_What the task asks_.
Read the lines below. Copy out any that hold the string "right".

_Material provided_.

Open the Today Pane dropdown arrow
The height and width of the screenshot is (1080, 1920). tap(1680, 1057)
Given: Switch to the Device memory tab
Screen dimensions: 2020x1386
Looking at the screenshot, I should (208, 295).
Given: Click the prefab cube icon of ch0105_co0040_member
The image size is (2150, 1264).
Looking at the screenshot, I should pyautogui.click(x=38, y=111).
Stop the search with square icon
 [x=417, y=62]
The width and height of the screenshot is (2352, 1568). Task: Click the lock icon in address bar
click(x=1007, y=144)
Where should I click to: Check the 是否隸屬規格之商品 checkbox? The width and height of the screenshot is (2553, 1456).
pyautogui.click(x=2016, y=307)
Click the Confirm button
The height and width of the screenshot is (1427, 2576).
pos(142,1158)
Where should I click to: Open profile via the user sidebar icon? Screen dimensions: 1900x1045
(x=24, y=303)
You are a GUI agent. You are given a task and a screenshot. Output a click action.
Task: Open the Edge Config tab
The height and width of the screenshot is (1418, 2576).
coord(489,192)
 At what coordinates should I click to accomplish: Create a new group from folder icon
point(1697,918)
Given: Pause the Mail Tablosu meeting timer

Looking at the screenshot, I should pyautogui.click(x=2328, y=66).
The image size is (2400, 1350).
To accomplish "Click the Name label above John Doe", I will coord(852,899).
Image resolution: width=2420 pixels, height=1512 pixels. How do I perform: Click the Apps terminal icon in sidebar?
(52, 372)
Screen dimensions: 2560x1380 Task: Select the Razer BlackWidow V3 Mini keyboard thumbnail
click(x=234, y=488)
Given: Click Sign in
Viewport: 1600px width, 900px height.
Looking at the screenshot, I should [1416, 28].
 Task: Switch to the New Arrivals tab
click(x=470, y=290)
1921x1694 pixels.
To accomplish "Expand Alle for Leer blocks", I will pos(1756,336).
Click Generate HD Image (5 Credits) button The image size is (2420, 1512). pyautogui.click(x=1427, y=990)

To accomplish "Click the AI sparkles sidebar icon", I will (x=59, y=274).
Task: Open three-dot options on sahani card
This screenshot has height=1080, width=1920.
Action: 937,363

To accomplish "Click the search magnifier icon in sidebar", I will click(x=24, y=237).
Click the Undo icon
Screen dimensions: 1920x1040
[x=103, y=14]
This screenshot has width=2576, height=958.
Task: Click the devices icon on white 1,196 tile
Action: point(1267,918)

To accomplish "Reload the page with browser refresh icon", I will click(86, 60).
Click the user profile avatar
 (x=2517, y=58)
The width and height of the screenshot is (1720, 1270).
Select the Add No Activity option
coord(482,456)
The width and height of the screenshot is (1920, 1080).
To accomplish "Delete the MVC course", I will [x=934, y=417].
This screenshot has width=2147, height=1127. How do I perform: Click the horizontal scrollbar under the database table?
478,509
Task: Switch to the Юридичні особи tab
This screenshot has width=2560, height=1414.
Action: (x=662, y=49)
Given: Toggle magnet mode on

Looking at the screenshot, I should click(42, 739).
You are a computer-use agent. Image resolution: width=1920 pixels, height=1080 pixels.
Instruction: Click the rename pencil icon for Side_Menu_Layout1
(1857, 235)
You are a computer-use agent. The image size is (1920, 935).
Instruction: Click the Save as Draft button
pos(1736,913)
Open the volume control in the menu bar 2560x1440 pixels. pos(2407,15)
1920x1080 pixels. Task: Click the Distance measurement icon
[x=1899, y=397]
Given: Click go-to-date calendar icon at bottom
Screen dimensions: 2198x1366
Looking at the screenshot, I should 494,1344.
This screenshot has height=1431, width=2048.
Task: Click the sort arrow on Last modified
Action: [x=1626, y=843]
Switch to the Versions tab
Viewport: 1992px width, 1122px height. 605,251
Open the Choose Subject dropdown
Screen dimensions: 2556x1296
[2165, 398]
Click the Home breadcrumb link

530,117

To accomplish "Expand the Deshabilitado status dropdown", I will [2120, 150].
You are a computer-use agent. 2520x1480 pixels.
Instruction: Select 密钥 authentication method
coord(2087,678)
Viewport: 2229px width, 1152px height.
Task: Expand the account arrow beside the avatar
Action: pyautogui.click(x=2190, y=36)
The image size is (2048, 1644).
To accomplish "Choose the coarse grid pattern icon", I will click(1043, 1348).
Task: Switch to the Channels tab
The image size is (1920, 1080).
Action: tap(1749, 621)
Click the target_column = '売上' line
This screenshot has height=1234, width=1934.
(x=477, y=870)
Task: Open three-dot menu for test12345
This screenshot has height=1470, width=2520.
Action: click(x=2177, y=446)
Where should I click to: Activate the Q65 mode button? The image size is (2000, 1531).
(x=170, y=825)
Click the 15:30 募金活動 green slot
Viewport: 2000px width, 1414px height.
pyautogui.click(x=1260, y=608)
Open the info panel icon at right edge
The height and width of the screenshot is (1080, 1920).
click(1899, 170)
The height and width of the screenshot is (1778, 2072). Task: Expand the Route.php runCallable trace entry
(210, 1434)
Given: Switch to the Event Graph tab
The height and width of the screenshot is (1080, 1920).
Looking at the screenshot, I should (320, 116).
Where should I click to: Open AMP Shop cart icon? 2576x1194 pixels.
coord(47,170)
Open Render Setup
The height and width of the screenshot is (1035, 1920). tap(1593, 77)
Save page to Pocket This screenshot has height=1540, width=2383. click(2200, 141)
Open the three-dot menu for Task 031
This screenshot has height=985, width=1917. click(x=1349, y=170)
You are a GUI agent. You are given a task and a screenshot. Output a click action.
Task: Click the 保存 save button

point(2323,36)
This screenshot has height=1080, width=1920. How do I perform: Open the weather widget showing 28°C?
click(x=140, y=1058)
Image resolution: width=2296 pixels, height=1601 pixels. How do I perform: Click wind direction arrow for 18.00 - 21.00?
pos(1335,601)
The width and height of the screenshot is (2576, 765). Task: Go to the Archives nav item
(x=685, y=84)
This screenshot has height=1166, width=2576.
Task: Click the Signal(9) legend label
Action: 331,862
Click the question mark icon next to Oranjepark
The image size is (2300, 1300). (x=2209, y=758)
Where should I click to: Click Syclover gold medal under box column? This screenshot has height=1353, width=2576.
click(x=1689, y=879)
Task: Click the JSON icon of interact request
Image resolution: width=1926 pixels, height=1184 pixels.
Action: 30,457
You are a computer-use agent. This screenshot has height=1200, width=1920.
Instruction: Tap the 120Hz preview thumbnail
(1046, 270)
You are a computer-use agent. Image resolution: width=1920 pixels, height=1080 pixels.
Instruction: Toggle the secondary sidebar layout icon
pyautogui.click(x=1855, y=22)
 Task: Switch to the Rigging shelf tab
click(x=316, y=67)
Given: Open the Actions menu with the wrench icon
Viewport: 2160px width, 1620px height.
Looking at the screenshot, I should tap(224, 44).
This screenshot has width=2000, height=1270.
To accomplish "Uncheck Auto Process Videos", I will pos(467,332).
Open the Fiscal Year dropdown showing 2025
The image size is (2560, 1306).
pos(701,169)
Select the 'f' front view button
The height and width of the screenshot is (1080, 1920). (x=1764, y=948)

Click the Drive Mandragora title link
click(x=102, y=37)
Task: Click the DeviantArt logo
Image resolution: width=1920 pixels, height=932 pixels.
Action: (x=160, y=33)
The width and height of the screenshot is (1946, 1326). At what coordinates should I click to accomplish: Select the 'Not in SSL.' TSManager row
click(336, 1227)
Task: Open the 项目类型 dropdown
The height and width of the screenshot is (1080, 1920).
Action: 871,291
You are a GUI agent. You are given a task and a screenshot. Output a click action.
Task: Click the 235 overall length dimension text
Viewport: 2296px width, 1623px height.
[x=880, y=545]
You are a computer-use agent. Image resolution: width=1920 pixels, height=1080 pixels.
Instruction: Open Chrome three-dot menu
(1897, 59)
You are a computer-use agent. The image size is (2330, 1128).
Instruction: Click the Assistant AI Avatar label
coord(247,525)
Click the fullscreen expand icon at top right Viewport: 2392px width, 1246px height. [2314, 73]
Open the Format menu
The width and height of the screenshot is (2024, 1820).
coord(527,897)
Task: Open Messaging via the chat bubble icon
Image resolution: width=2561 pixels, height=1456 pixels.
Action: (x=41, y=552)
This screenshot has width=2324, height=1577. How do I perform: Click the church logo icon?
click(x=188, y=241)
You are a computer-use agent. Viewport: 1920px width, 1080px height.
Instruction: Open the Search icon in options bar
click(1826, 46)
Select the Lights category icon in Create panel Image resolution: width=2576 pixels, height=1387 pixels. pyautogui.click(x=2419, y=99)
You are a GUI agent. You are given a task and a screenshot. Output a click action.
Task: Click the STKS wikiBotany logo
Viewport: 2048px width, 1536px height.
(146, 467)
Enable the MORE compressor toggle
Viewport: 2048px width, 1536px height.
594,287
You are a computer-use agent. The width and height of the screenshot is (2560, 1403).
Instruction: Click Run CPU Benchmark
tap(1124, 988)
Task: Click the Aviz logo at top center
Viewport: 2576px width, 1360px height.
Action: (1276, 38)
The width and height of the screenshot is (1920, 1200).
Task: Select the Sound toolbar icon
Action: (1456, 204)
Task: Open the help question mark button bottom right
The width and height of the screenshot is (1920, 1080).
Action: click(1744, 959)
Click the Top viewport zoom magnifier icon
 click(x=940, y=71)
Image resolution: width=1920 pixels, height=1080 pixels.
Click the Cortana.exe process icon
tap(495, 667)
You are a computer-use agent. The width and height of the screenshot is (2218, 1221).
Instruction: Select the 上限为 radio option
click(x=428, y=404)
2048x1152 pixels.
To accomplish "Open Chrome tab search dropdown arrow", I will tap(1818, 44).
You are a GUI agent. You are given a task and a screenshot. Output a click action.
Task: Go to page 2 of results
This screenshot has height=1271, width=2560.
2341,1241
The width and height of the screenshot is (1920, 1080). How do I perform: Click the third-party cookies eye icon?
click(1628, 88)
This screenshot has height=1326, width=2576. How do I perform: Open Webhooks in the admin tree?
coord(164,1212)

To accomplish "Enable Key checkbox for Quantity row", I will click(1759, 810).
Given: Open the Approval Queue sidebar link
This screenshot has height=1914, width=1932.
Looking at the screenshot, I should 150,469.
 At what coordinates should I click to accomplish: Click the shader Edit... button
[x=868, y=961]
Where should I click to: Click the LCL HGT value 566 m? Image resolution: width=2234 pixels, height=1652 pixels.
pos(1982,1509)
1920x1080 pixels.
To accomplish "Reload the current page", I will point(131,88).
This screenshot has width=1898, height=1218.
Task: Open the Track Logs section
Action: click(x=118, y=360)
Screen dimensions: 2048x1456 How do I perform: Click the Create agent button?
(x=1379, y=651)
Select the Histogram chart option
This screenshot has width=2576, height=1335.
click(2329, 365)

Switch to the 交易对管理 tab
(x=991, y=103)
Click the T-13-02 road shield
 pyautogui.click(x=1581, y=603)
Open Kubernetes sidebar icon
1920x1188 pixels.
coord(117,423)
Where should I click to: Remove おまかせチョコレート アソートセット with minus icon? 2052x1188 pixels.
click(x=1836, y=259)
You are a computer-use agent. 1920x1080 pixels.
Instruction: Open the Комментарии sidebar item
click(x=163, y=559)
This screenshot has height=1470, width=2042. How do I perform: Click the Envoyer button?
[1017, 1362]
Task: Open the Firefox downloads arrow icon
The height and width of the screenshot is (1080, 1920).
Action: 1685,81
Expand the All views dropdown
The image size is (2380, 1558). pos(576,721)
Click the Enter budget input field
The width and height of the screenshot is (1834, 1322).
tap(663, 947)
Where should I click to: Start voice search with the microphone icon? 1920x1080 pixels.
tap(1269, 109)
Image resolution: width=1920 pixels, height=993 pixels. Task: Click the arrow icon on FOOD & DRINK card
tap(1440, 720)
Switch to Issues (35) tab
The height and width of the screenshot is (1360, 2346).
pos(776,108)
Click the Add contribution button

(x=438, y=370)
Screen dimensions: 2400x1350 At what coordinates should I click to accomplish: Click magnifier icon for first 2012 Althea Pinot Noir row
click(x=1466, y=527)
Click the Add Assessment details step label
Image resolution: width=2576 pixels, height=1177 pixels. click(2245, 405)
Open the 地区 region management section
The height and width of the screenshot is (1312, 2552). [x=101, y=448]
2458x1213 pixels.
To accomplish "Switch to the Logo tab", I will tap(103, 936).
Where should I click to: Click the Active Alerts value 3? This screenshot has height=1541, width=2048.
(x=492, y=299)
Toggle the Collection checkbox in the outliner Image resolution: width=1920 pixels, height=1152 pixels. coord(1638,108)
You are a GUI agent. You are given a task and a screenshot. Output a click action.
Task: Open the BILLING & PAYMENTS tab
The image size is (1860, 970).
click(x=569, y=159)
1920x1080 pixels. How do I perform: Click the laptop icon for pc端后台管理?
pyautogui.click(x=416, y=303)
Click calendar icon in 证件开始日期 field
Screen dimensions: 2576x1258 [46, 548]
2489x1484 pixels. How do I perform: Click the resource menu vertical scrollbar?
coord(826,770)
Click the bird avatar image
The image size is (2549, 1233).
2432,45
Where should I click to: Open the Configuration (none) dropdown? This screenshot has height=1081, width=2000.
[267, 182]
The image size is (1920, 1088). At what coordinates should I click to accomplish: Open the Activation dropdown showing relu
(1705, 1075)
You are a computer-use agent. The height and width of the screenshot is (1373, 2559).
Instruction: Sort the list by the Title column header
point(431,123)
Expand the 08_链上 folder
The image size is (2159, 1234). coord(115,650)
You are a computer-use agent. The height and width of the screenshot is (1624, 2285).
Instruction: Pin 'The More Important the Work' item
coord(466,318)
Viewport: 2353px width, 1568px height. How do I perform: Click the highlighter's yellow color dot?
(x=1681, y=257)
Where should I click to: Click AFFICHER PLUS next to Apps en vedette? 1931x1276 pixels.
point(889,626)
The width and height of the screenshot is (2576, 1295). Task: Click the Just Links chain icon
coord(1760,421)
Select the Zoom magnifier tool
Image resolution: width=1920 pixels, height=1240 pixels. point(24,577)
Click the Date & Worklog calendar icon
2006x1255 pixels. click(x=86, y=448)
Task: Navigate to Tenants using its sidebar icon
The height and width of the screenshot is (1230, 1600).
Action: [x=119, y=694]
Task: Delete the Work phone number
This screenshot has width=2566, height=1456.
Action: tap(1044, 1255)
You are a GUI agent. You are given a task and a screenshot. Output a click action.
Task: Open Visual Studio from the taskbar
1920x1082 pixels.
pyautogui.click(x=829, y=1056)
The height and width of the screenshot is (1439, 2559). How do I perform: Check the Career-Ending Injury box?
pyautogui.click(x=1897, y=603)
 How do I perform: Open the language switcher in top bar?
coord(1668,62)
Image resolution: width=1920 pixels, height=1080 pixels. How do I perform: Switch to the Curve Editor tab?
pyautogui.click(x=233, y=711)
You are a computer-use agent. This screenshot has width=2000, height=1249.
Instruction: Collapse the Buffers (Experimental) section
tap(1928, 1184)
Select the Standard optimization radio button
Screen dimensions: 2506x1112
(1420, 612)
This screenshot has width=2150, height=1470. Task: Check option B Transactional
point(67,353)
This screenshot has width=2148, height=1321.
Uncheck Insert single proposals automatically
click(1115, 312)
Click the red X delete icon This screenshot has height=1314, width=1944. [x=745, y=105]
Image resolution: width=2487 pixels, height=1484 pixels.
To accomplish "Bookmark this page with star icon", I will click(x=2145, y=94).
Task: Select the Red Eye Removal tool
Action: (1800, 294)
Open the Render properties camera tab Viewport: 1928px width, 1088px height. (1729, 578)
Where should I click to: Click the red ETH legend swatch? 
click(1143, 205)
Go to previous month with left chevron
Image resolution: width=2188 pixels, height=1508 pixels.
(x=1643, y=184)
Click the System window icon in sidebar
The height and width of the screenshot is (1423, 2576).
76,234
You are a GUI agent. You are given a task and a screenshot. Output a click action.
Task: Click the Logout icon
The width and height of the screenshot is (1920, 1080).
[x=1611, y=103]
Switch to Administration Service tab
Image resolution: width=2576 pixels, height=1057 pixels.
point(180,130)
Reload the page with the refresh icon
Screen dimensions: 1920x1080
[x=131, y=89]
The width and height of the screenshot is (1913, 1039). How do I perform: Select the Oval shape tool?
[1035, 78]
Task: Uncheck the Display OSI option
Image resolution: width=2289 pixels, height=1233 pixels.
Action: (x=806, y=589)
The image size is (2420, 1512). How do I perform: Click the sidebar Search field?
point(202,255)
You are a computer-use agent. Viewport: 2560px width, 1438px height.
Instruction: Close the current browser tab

_Answer area_.
Open the info panel icon at right edge
Click the fullscreen expand icon at top right Viewport: 2392px width, 1246px height. [2314, 73]
Task: Open the help question mark button bottom right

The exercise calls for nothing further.